━━━━━ EXCERPTED DATA

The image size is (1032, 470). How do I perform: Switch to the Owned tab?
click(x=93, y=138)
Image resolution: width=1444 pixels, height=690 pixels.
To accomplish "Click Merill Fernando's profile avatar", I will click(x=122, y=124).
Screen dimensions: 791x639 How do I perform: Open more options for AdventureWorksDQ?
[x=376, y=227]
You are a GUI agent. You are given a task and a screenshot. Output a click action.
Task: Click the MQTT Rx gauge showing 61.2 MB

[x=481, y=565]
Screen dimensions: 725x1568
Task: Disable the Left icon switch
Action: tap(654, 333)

━━━━━━━━━━

- WHAT YOU NEED TO DO
Where the listing above reaches the line that contains "Image resolution: width=1444", start retyping, and finish with the line that contains "You are a GUI"; reproduce those lines exactly and no others.

- ANSWER SPACE
Image resolution: width=1444 pixels, height=690 pixels.
To accomplish "Click Merill Fernando's profile avatar", I will click(x=122, y=124).
Screen dimensions: 791x639 How do I perform: Open more options for AdventureWorksDQ?
[x=376, y=227]
You are a GUI agent. You are given a task and a screenshot. Output a click action.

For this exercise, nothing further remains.